[ENUNCIADO 1]:
No texto sobre a democracia diversitária, qual é a nacionalidade de Mathieu Bock-Côté?

[TEXTO PARA LEITURA]:
----------------

Como é Onisciente, nada mais justo que nos tomar por um bando de Felipes Netos.

O que querem?

Creio que o canadense Mathieu Bock-Côté tenha sido bastante esclarecedor ao descrever o cenário com o qual estamos lidando: Ocidente afora, há um golpe em curso, no qual as elites trocam sorrateiramente a democracia liberal pela dita democracia diversitária. Nesta, não se admite a legitimidade da vontade popular; fala-se somente em termos de direitos fundamentais a serem assegurados por juristas de plantão. Diz ele: “A legitimidade democrática passaria, a partir de agora, por um reconhecimento da soberania do direito. Ainda mais porque os direitos vêm legitimar, na prática, um vasto empreendimento de engenharia social a ser exaltado, em oposição às instituições, tradições e aos costumes. Embora a soberania popular não tenha sido oficialmente abolida, é claro, encontra-se agora reduzida a uma porção mínima do poder político e já não está investida de nenhuma carga existencial. O poder democrático é condenado à impotência. Um constitucionalismo […] será chamado a exercer uma soberania sobrepujante sobre o corpo social, justamente para pilotar sua transformação igualitarista na linguagem do direito. […] Uma mudança de regime se realiza, sorrateiramente” (O multiculturalismo como religião política, p. 182).

Os partidos estão estrangulados; o Legislativo, desrespeitado de todas as maneiras possíveis. A discussão política está criminalizada. Mas ainda bem que temos democracia, porque o Supremo manda em nós e democracia agora é isso.

----------------

[LINHAS]:
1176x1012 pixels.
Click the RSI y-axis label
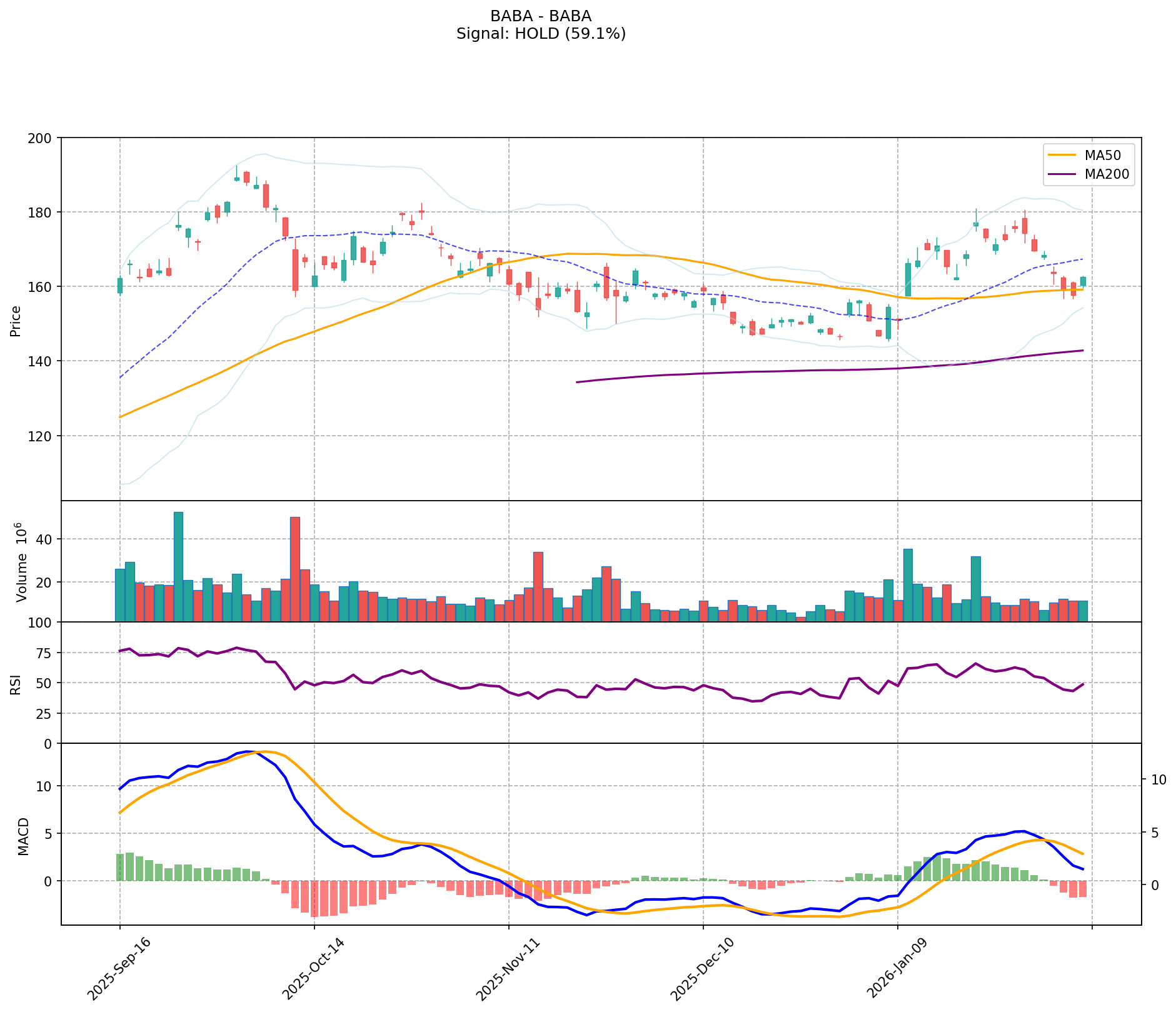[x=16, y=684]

----------------

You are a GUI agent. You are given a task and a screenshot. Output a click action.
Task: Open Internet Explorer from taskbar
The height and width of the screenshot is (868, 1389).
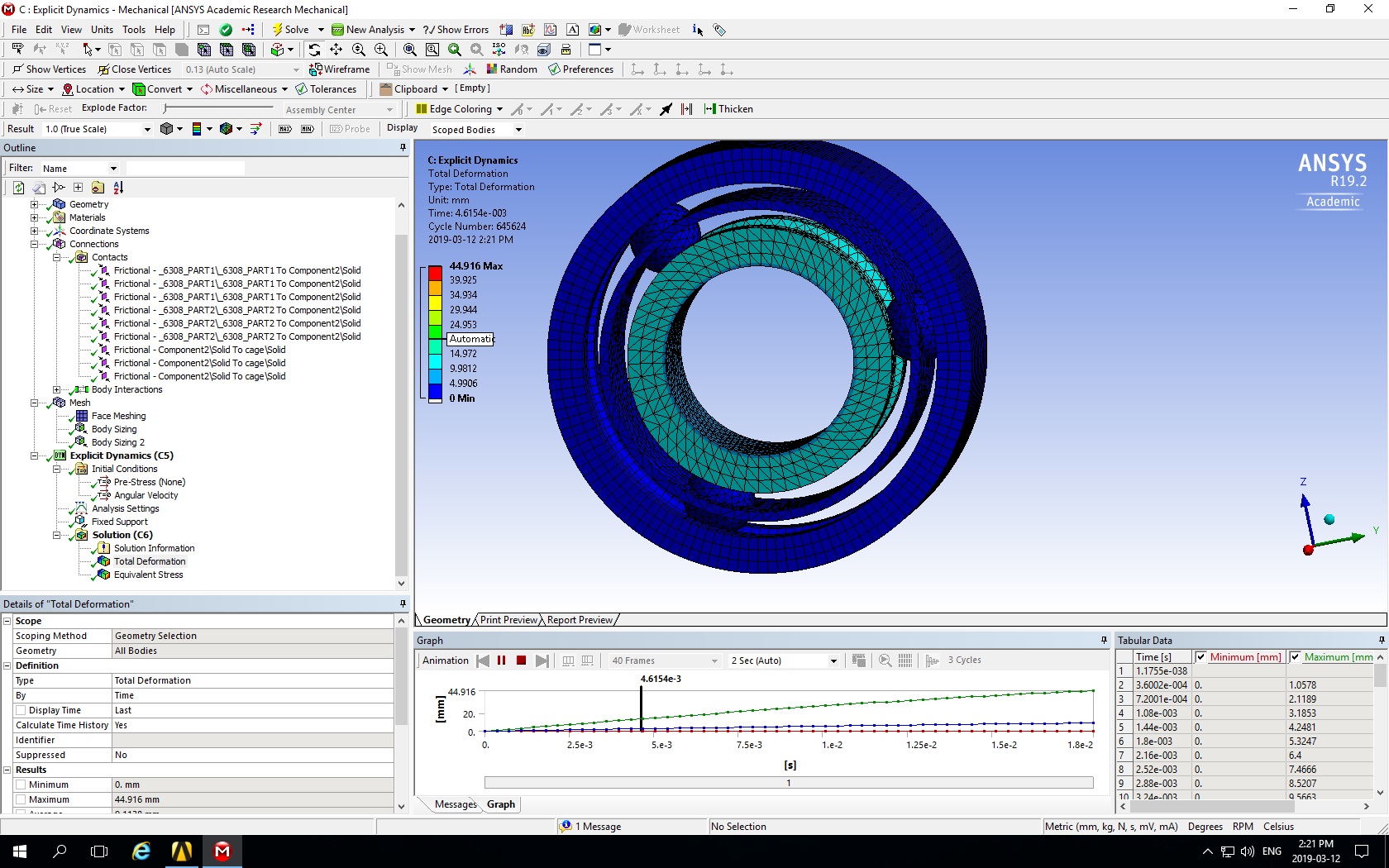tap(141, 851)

----------------

[ENUNCIADO 2]:
Reescreva como lista JSON de strings, uma por linha, as linhas dos registros da linha com "You are a GUI" até a linha com "tap(141, 851)", incluindo ambas. Deixe as imagens fora da resposta.

[SOLUÇÃO DA TAREFA 1]:
Canadense.

[SOLUÇÃO DA TAREFA 2]:
[
  "You are a GUI agent. You are given a task and a screenshot. Output a click action.",
  "Task: Open Internet Explorer from taskbar",
  "The height and width of the screenshot is (868, 1389).",
  "tap(141, 851)"
]